The purpose of this research is to optimize and evaluate the efficacy of a hybrid imaging and quantitative viscoelasticity measurement tool for breast cancer detection and monitoring. The general goal of this project is to apply vibroacoustography (VA) and the Shearwave Dispersion Ultrasound Vibrometry (SDUV) technique for characterizing breast lesions in specific applications where there is a need for improved imaging with higher specificity. Our hypothesis is that by using combined VA-SDUV, we will be able to improve pre biopsy breast lesion characterization. The hybrid VA-SDUV prototype provides imaging as well as viscoelasticity properties of tissue using the same ultrasound probe. The proposed method will be a low-cost noninvasive tool that is anticipated to offer higher specificity than conventional breast imaging methods;thus, it will reduce unnecessary breast biopsies and improve breast patient care. This project includes the following Specific Aims: (1) Optimize the VA-SDUV prototype for breast imaging and viscoelasticity measurement. (2) Determine diagnostic accuracy of combined use of VA and SDUV in breast lesion detection and, (3) Assess the response to preoperative chemotherapy in breast cancer patients using the combined information from VA and SDUV. Approach:
For Aim 1, we will optimize the VA-SDUV prototype that is implemented on a programmable ultrasound system.

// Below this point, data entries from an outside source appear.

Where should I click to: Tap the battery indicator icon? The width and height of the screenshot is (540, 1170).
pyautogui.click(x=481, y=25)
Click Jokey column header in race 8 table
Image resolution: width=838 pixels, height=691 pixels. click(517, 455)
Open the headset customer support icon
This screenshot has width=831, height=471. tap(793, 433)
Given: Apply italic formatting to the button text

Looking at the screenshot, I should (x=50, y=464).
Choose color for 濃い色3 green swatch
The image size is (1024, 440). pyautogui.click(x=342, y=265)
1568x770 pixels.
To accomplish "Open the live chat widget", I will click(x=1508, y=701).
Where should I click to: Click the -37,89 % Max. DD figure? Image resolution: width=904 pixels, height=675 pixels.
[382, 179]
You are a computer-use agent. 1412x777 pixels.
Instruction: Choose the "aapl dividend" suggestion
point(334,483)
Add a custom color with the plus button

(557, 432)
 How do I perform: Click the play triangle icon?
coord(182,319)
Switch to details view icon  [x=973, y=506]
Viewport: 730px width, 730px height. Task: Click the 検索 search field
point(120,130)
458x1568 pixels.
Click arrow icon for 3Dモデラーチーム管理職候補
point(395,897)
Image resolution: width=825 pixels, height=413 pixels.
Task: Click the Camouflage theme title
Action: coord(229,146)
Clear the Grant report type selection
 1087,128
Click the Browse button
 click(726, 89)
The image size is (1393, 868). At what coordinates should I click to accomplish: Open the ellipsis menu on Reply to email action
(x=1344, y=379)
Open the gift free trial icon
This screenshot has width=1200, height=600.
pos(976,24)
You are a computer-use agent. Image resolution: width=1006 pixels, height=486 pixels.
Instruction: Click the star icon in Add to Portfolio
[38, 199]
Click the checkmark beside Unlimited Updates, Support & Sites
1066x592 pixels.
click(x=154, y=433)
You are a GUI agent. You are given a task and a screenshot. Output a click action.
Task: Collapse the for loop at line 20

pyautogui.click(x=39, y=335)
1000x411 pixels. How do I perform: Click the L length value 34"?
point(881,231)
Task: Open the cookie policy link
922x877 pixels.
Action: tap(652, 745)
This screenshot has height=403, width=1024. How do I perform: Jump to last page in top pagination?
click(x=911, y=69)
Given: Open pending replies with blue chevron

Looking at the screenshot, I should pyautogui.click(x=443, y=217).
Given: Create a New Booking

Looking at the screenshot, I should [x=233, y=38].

For Aim 2, we will perform VA and SDUV on patients with breast masses identified on MRI. Since MRI has a high sensitivity in detecting breast lesions, estimation of VA sensitivity based on MRI is expected to be a good estimation of its true sensitivity. We will then identify common features associated with breast cancer lesions, such as spiculation, architectural distortion, microlobulated lesion or ill defined lesion, and presence of pleomorphic calcifications. SDUV provides quantitative estimate of lesion elasticity and viscosity, which are important markers of malignancy. Combined information from VA and SDUV will be used to differentiate breast lesions. Sensitivity and specificity of the proposed method will be calculated based on MRI and the result of pathology.
For Aim 3 of the project, we will perform VA and SDUV on newly diagnosed breast cancer patients who are scheduled for preoperative chemotherapy. VA imaging and SDUV will be repeated in the middle and after completion of the preoperative chemotherapy. The pre-, mid- and post- chemotherapy VA images will be compared to the corresponding MRI images to verify the capability of VA in estimating lesion downsizing. Changes in lesion appearance and viscoelastic parameters will be correlated to lesion size changes. We will verify the results using the results of MRI and biopsy.
The goal of this project is to develop a new tool for detection and evaluation of breast masses. Specifically, the new combined method will have a significant impact on breast cancer care by reducing the numbers of unnecessary breast biopsies, improving detection in high risk women who have mammographically dense parenchyma, and better assessing the response to preoperative chemotherapy in breast cancer patients. Successful completion of this research will lead to a tool for breast cancer detection and monitoring.